● Exercise instructions
Without changing a word, repeat the data, and include no pictures.

[Dataset entries]
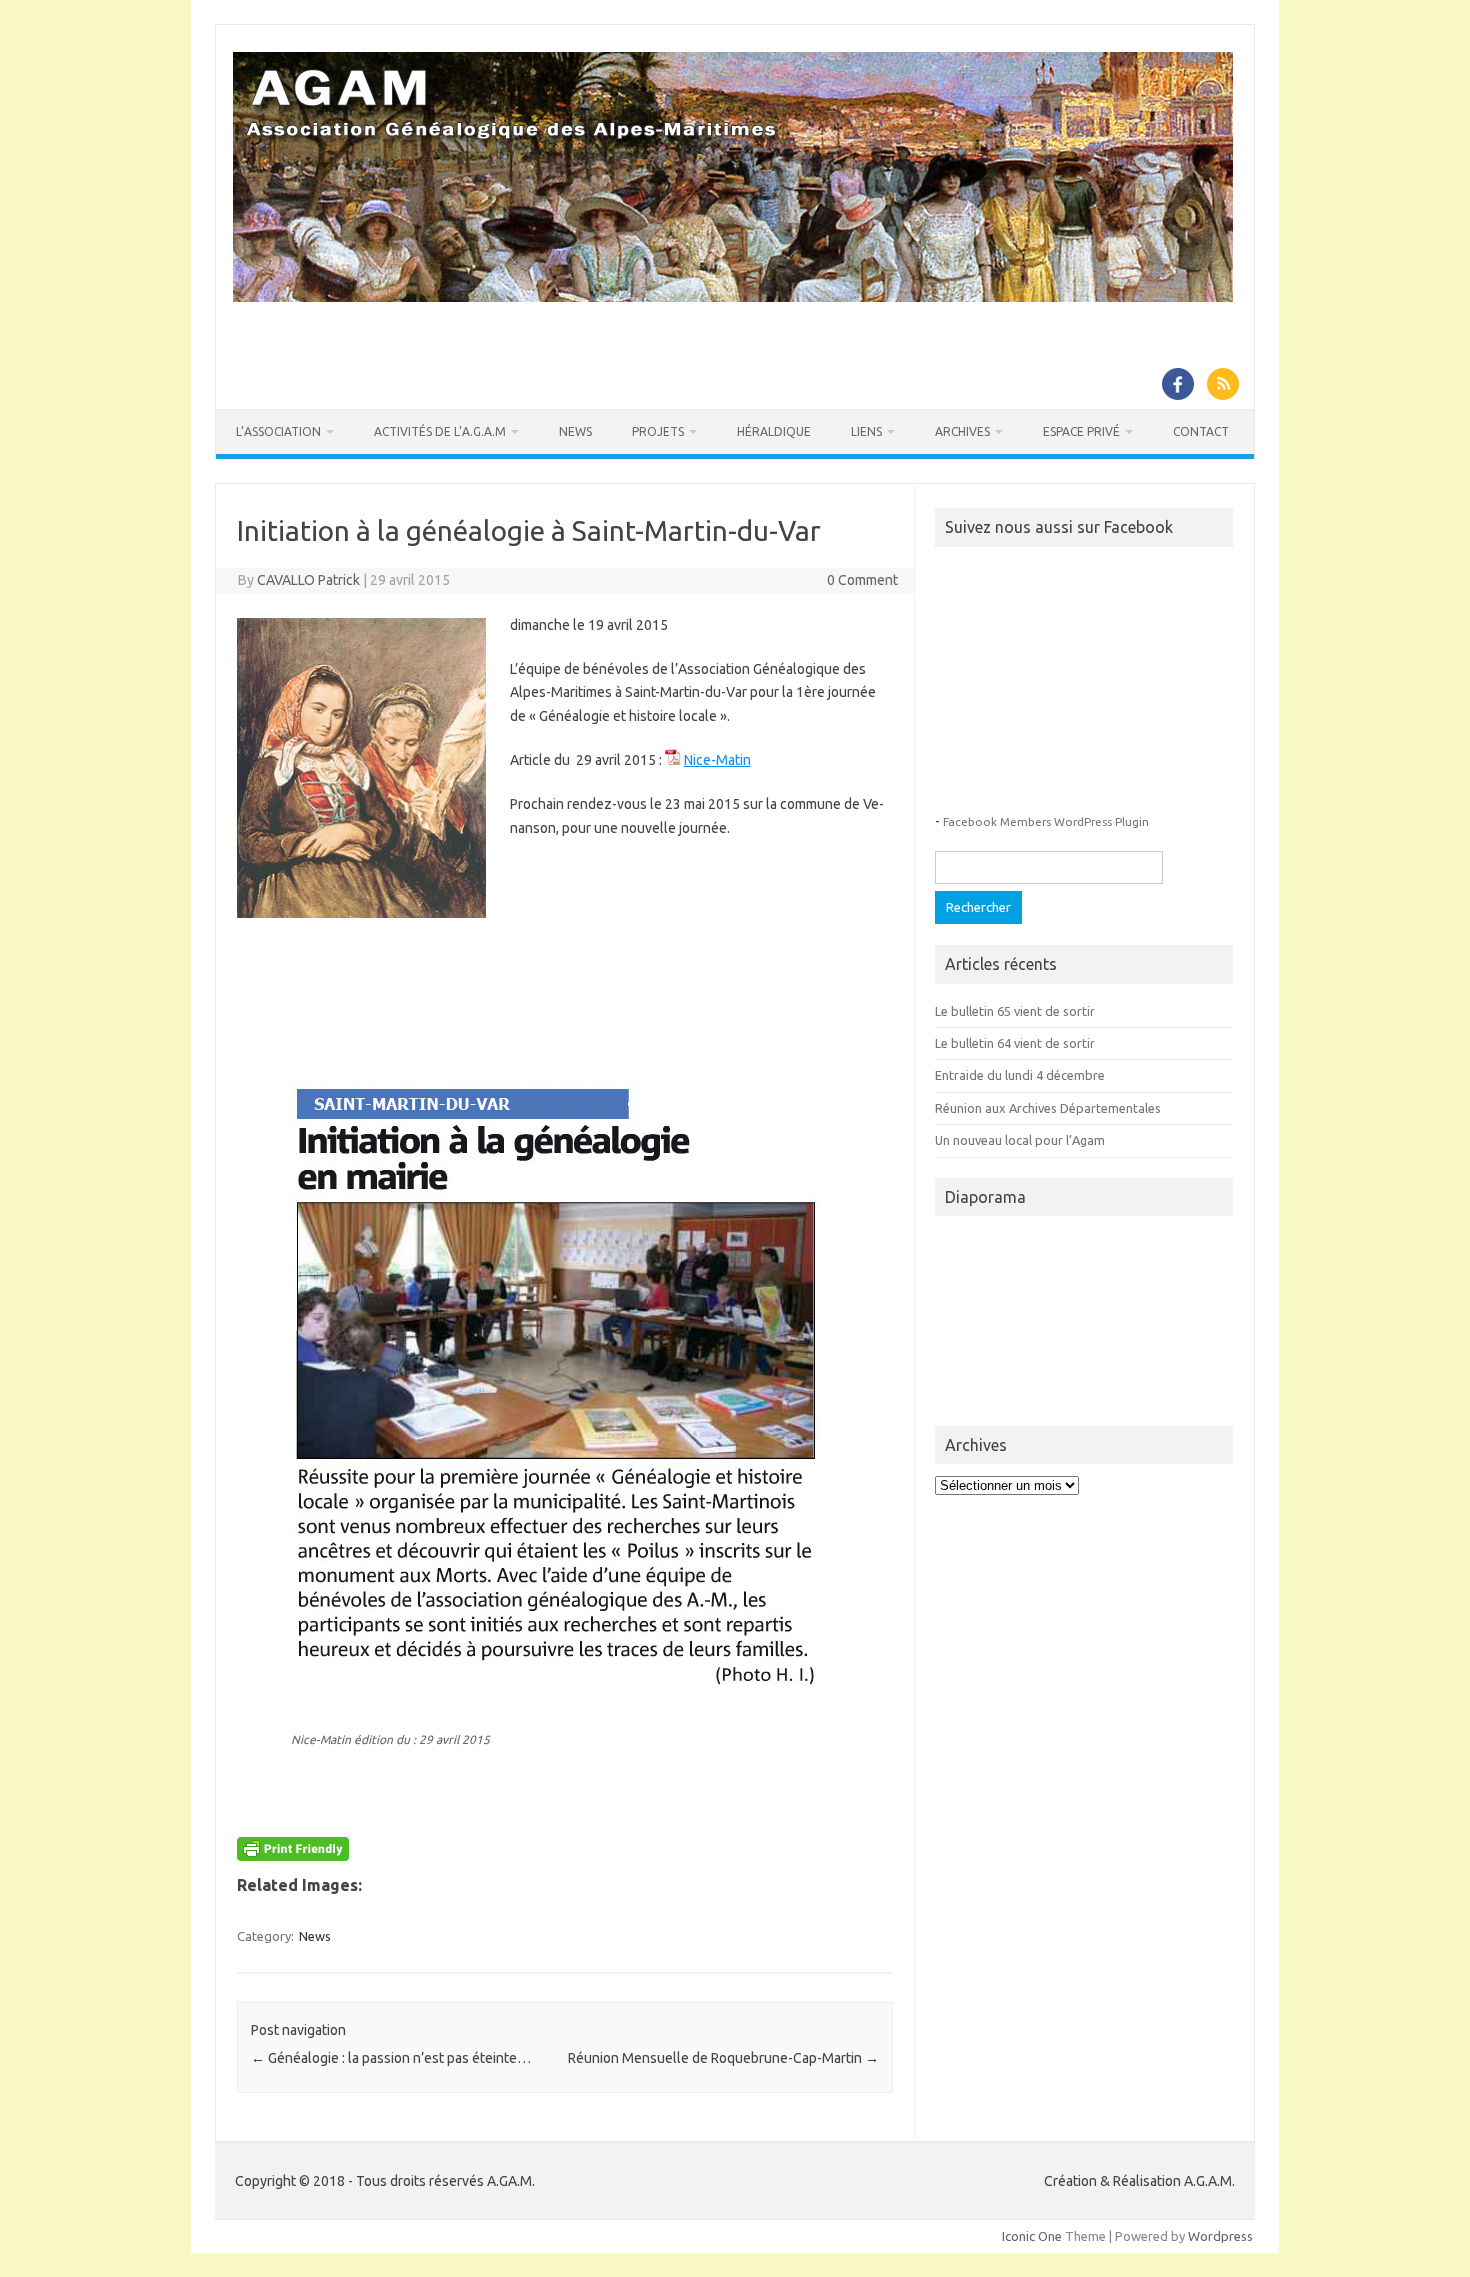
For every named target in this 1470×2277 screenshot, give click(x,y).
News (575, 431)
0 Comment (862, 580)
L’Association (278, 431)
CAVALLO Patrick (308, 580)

● Reply to the exercise
For every named target in this 1470×2277 screenshot, give click(x,y).
News (575, 431)
0 Comment (862, 580)
L’Association (278, 431)
CAVALLO Patrick (308, 580)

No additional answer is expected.